--- START Source passage ---
[Ads-l] "Your Mama" Not in OED

ADSGarson O'Toole 00001aa1be50b751-dmarc-request at LISTSERV.UGA.EDU
Mon Mar 16 10:16:15 UTC 2026


Excellent work, Fred, Ben, and LH. An important scholarly article
about the dozens appeared in 1939. The phrase "your mother / ma" was
mentioned as a challenge phrase.

Date: 1939 November
Periodical: The American Imago: The Psychoanalytic Journal for the Art
and Sciences
Volume 1, Number 1
Article: The Dozens: Dialectic of Insult
Author: John Dollard (Institute of Human Relations Yale University)
Start Page 3, End Page 25, Quote Page 17
Publisher: Dr Hanns Sachs, Boston, Massachusetts
Database: Internet Archive

https://www.jstor.org/stable/26301143

[Begin excerpt]
There is another scrap of evidence with regard to a northern city. An
upper-class Negro woman said the pattern existed in her high school
group in the following form: a simple reference to "your ma" or "your
mother" was a fighting challenge. The woman herself did not know why
one had to fight when she heard this but did know that fight one must.
--- END Source passage ---
--- START Data shown ---
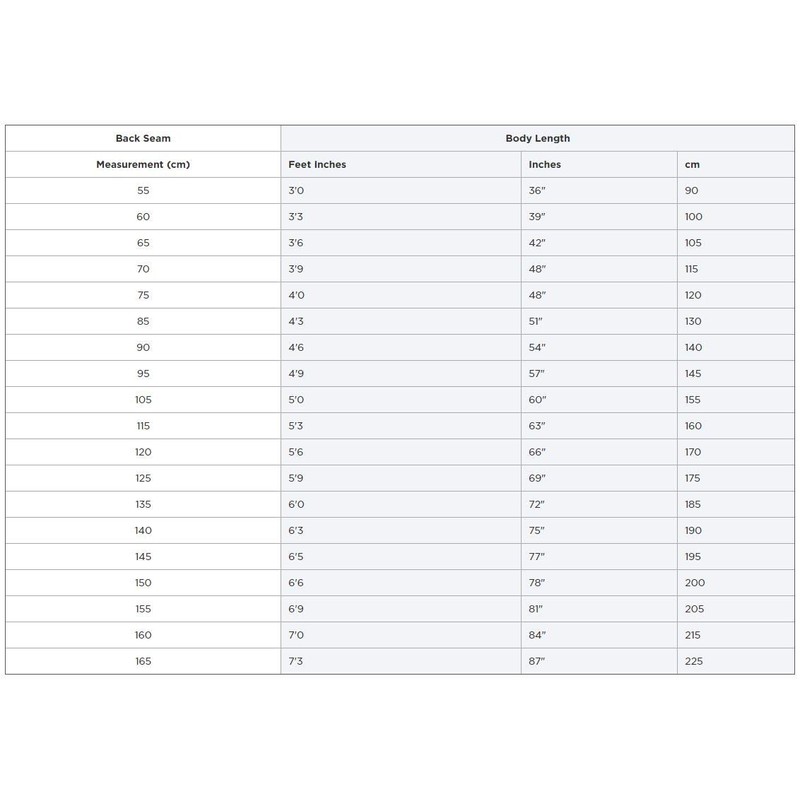Select the 100 cm body length cell
This screenshot has width=800, height=800.
coord(694,217)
--- END Data shown ---
**Short problem A:**
Why does the mailing-list post on "Your Mama" bring up the 1939 article about the dozens? Answer in one to three sentences.
**Short problem B:**
Write the next part of the post on the dozens, starting after its final sentence.

**Response A:**
The post calls it an important scholarly article about the dozens. It cites the article because that article mentions "your mother / ma" as a challenge phrase.

**Response B:**
Perhaps the repressive influence of class and school had elided from
expression the rest of the Dozens pattern, and we have in the
condensed expression a sort of stump of the full behavior structure.
[End excerpt]

The following fragments occurred in the article within insults or
descriptions of insults:
your mammy
your mother
your ma
your mama

Garson

On Sun, Mar 15, 2026 at 11:43 PM Ben Zimmer
<00001aae0710f4b7-dmarc-request at listserv.uga.edu> wrote:
>
> Here's Langston Hughes in 1948.
>
> ---
> Chicago Defender, July 24, 1948, p. 14, col. 7 [ProQuest]
> Langston Hughes, "Here to Yonder: Those Little Things"
> I wonder if, when the Kinsey Report gets around to Negroes, it will take up
> the subject of "the dozens" -- that fabulous game few whites seem to
> comprehend, even on the simplest level. I one knew a colored chauffeur who
> told me that one morning he had used his people's car to do a little
> shopping on his own, since the boss was not going out until noon. The
> chauffeur forgot to remove some of his parcels from the back seat where he
> had placed them as the dog had been riding in front.
> At noon when the boss emerged from the house to get in the car, he demanded
> in a rather sharp tone, "Whose things are these on the back seat here?"
> The way he spoke made the Negro mad. So, feeling evil anyhow, the chauffeur
> replied, "Your mama's."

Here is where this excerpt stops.